Semua siswa SMA di kelas X mendapatkan mata pelajaran IPA dan IPS yang dilakukan dengan terpadu, kemudian di kelas XI dan XII ada mata pelajaran umum dan 7 mata pelajaran pilihan. Mata pelajaran pilihan ini di kelas XI sebanyak 180 jam pelajaran per tahun, dan di kelas XII harus ditempuh 160 jam pelajaran per tahun.

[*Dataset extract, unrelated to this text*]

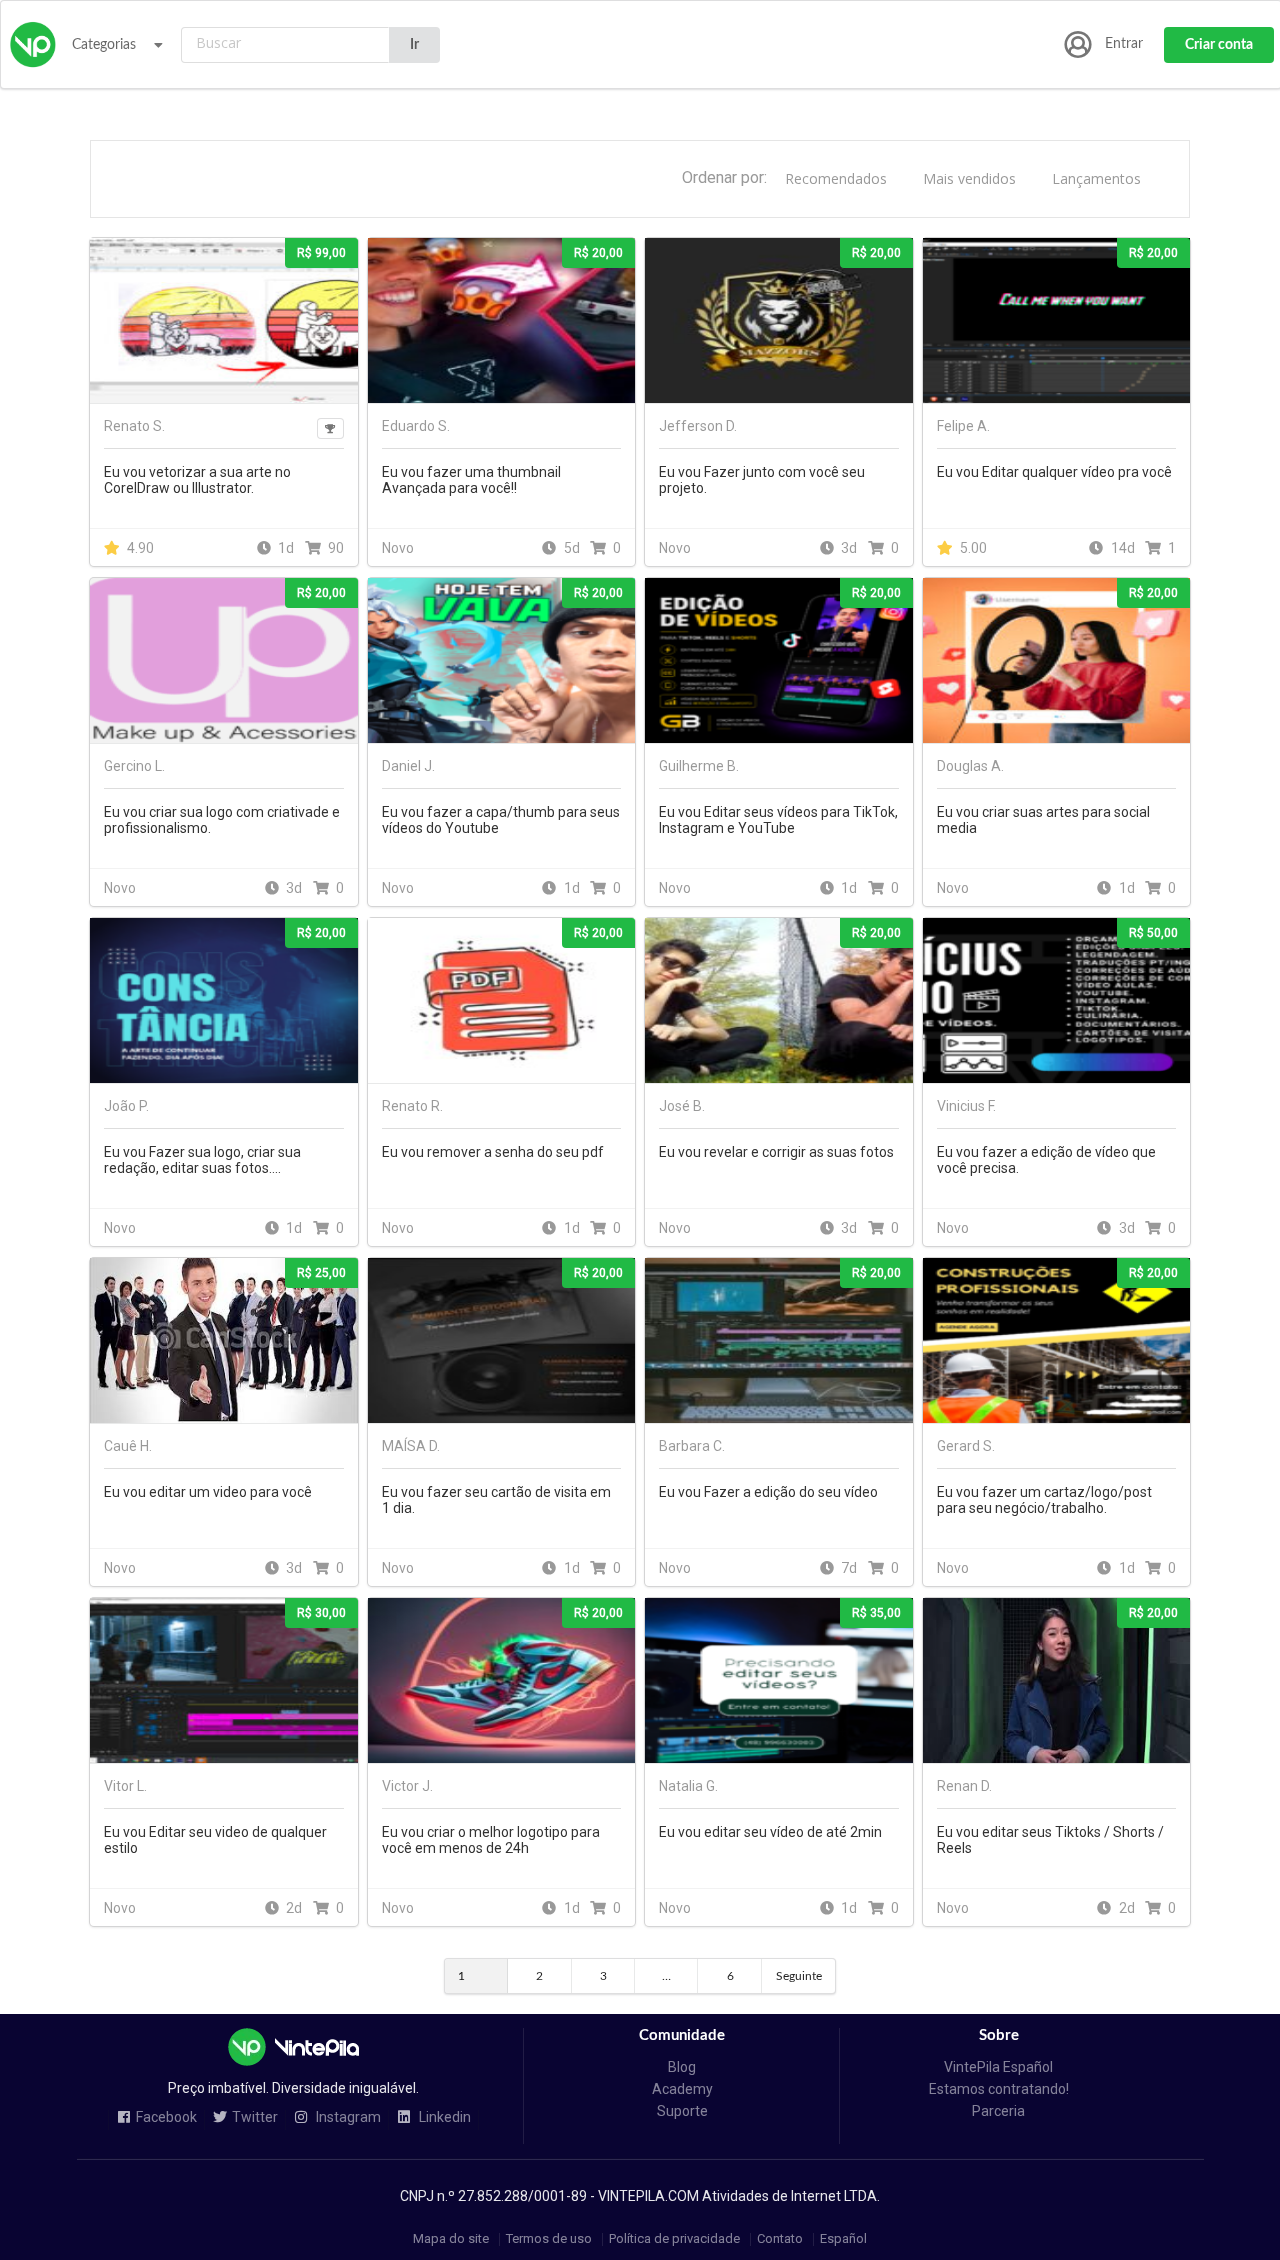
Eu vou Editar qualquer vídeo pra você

“Pada kelas 11 dan 12 SMA, murid yang sekolahnya menggunakan Kurikulum Merdeka dapat memilih mata pelajaran secara lebih leluasa sesuai minat, bakat, kemampuan dan aspirasi studi lanjut atau karirnya,” tutur Kepala Badan Standar, Kurikulum, dan Asesmen Pendidikan (BSKAP) Kemendikbudristek, Anindito Aditomo pada detikEdu, Kamis (18/7/2024) lalu.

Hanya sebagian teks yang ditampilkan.